Eine wirklich große Entdeckung auf der vorliegenden Doppel-CD ist der Türke Ahmed Adnan Saygun, der gleich mit zwei Werken vertreten ist. Der d’Indy-Student war einer der wichtigsten Sammler türkischer Volksmusik und Gestalter einer modernen türkischen Kunstmusik, die einen Weg findet zwischen westlichen Vorbildern und regionaler Couleur. Sehr interessant ist beispielsweise seine erste Symphonie Op. 29 für kleines Orchester, die eine Synthese zwischen westlichen Formidealen und eindeutig türkischer Klanglichkeit bietet. Diese Eigenschaften weisen auch die beiden einzigen Werke Sayguns für Violine und Klavier auf, die Suite Op. 33 und die Sonate Op. 20. Streng pentatonische Themen und additive Rhythmen verschmelzen in klassischen Formmodellen und freitonal avancierter Harmonik, und resultieren in einer einmaligen Stilfusion. Davon abgesehen lässt sich auch Sayguns aktive Tätigkeit als Musikethnologe in seiner Musik entdecken, so erklingt – vor allem in der Suite Op. 33 deutlich – mal ein fast irisch anmutendes Thema, mal eine deutlich asiatisch angehauchte Melodie, doch immer derart, dass es rückbezüglich auf die türkische Volksmusik ist. In all diesen differenzierten nationalen und internationalen grazilen Komponenten findet sich Rebekka Hartmann, in deren Part sich die meisten dieser Elemente befinden, bestens zurecht und kann sie stets wachsam ins rechte Licht rücken. Margarita Oganesjan beeindruckt hier durch die abgestufte Ausarbeitung eines trockenen Klangs, der so nachvollziehbar ein östliches Lebensgefühl verbreitet und einen spannenden, divergierenden Gegenpart zu der melancholisch schwebenden Violine bildet. Sie beweist ein unbestechliches Einfühlungsvermögen für diese Musik und beherrscht sowohl das Herausmeißeln der mehr als ungewohnten Tongebilde als auch selbst die beziehungsreich komplexe Strukturanlage der Sonate mühelos und mit großer Natürlichkeit. Anders als die kommenden anderen Texte ist die schlicht gehaltene Einführung des türkischen Komponisten Hasan Uçarsu zu Ahmed Adnan Saygun durchaus informativ und steckt tief in der Materie der türkischen Folklore, die sich so vielgestaltig in den Werken des Komponisten spiegelt (die vier Sätze der Suite sind gar verschiedenen Regionen der Türkei gewidmet, deren Volksmusik sie entweder direkt zitieren oder ununterscheidbar vom Original imitieren).

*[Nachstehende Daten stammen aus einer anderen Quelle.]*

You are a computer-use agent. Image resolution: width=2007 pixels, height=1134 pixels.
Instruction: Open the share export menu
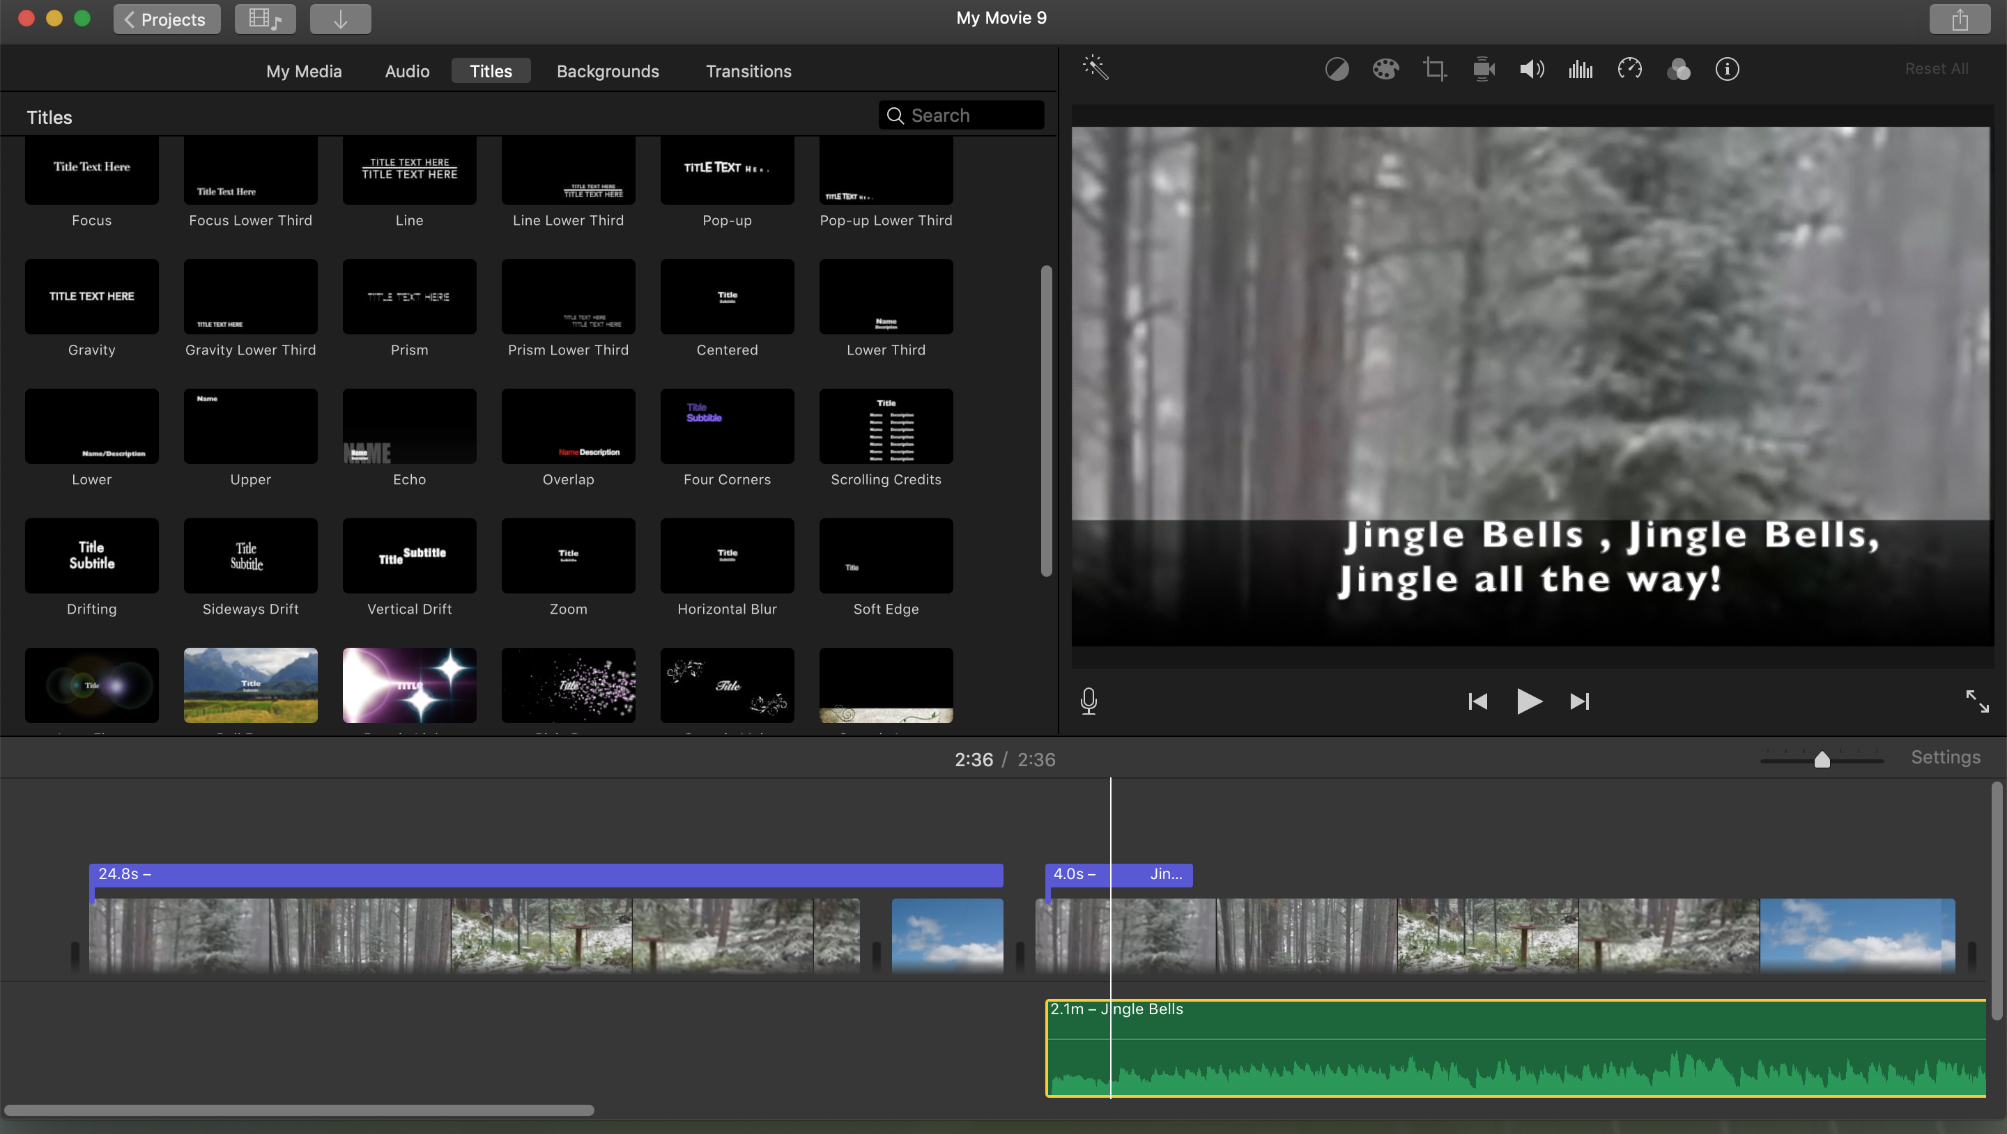pos(1959,19)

Ebenfalls eine Musik, die unbedingt mehr Aufmerksamkeit verdient und eine intensive Auseinandersetzung damit wert ist, ist die von Arno Babadschanjan, dessen Violinsonate aus dem Jahre 1959 mit 28 Minuten das großformatigste Werk dieser Einspielung ist. Das effektgeladene Werk verbindet hohe Komplexität mit eingängigen Melodien, wobei insbesondere der dritte Satz, in welchem die apotheotisch für den Widmungsträger Dmitri Schostakowitsch stehende Symbolphrase heraushörbar ist, mit spürbarer Prägnanz im Ohr bleibt. Trotz dessen wird der Hörer immer wieder überrascht von plötzlichen neuen Einfällen, die einen unerwartet überrollen und die gesamte Struktur aufbrechen. Die schlagartigen Wechsel werden von beiden Musikerinnen mit überwältigender Genauigkeit ausgeführt, sofort fühlen sie sich wohl in jedem neuen Terrain, ohne dass ein noch so geringer Nachhall von Vorherigem vernehmbar wäre. In dieser Sonate demonstriert Magarita Oganesjan mancherorts auch einmal ihre weiche und lyrische Seite – umso intensiver wirkt es, wenn sie dann wieder mehr Härte dominiert.

Beschlossen wird die Einspielung von einem Werk, das ein Jahr vor der Sonate Babadschanjans entstand, der Rhapsodie für Violine und Klavier von Edward Baghdassarian, der auch Margarita Oganesjan als kleines Mädchen in Komposition unterrichtete. Nach den vorangehenden Geniestreichen fällt die Rhapsodie kompositorisch etwas ab. So schöne Momente sie auch haben mag, so weist sie auch etliche musikalisch flache und voraussehbare Passagen auf, wenngleich letztlich auch hier das Zauberhafte überwiegt. Nichts desto Trotz ist es ein besonderer Tribut an den ehemaligen Lehrer von Margarita Oganesjan und verdient somit durchaus einen Platz auf dieser mehr als empfehlenswerten musikalischen, exemplarischen Rundreise durch die Gebiete rund um den Ararat.